Ten weeks after the shipwrecking, a Court of Inquiry found errors of judgement had been made, but stressed that the conditions at the time had been difficult and dangerous. Free surface effect caused the ferry to finally capsize due to a build-up of water on the vehicle deck, although several specialist advisers to the Inquiry believed that the ship had grounded a second time causing it to take on more water below decks. The report of the inquiry stated that more lives would almost certainly have been lost if the order to abandon ship had been given earlier or later. The storm was so strong that rescue craft would not have been able to safely help the passengers any earlier than about midday. Charges were brought against the ship's officers but all were acquitted.
Early hopes that the ship could be salvaged were eventually abandoned when the magnitude of structural damage became clear. As the wreck was a navigational hazard in Wellington Harbour, preparations were made over the following year to refloat the ship to allow it to be towed into Cook Strait for scuttling.

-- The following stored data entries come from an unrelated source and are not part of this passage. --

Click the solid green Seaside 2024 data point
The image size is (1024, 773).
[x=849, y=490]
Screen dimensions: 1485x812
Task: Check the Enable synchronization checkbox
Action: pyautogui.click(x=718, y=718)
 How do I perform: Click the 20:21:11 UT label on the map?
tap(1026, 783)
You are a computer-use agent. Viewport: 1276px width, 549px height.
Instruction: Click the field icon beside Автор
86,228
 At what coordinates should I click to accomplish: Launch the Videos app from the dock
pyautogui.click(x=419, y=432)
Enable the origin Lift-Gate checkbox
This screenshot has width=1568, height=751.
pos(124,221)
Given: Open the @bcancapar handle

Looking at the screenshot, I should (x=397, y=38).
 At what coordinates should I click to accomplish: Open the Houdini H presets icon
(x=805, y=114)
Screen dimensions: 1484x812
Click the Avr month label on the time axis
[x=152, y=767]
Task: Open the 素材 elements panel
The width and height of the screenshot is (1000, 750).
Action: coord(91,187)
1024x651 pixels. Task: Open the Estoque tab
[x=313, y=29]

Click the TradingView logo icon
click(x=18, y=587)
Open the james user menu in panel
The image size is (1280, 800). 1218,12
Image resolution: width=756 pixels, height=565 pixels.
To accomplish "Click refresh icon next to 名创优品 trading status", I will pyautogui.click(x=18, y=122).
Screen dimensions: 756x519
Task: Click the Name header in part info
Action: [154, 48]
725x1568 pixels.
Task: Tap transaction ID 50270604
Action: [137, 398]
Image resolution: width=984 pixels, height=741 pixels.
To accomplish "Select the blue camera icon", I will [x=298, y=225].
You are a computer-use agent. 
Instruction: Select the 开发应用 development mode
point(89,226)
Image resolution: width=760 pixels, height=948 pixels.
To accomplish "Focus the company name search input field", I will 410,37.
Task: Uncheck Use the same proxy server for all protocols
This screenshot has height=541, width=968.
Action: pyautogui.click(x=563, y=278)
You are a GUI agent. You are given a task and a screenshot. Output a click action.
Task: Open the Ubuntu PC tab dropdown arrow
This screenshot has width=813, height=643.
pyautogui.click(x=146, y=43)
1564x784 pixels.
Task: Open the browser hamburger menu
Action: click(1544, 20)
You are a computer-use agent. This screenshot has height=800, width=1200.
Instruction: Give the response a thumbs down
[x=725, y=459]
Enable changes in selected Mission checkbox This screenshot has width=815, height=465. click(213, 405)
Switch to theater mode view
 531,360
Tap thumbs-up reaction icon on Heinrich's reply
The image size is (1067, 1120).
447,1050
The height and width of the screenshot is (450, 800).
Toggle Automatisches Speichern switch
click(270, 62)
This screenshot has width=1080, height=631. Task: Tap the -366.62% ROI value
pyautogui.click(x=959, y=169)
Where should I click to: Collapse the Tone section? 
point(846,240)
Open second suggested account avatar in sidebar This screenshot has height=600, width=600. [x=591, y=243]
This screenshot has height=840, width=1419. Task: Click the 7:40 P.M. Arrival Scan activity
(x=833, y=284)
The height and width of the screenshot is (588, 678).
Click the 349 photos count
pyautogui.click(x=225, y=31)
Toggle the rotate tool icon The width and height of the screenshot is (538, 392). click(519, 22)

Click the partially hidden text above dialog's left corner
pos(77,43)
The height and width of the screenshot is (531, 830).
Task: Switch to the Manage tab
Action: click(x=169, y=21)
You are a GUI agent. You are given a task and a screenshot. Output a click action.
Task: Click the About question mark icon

However a nearly identical storm in 1969 broke up the wreck, and it was finally dismantled (partly by the Hikitia floating crane) where it lay.
Today the Wahine Memorial Park marks the disaster, near where the survivors reached the shore at Seatoun. This park has a memorial plaque, the ship's anchor and chain, and replica ventilation pipes. A further plaque has also been placed on a rock at the parking area next to Burdans Gate on the eastern side of the harbour, marking the coast where many of the survivors and dead washed up. The Wahines fore-mast is part of another memorial in Frank Kitts Park in central Wellington. Another mast is located on the Eastern Shore of Wellington Harbour where passengers were washed ashore. The Museum of Wellington City & Sea has a permanent commemorative exhibition on their maritime floor that includes artifacts from the ship and a film about the storm and the sinking.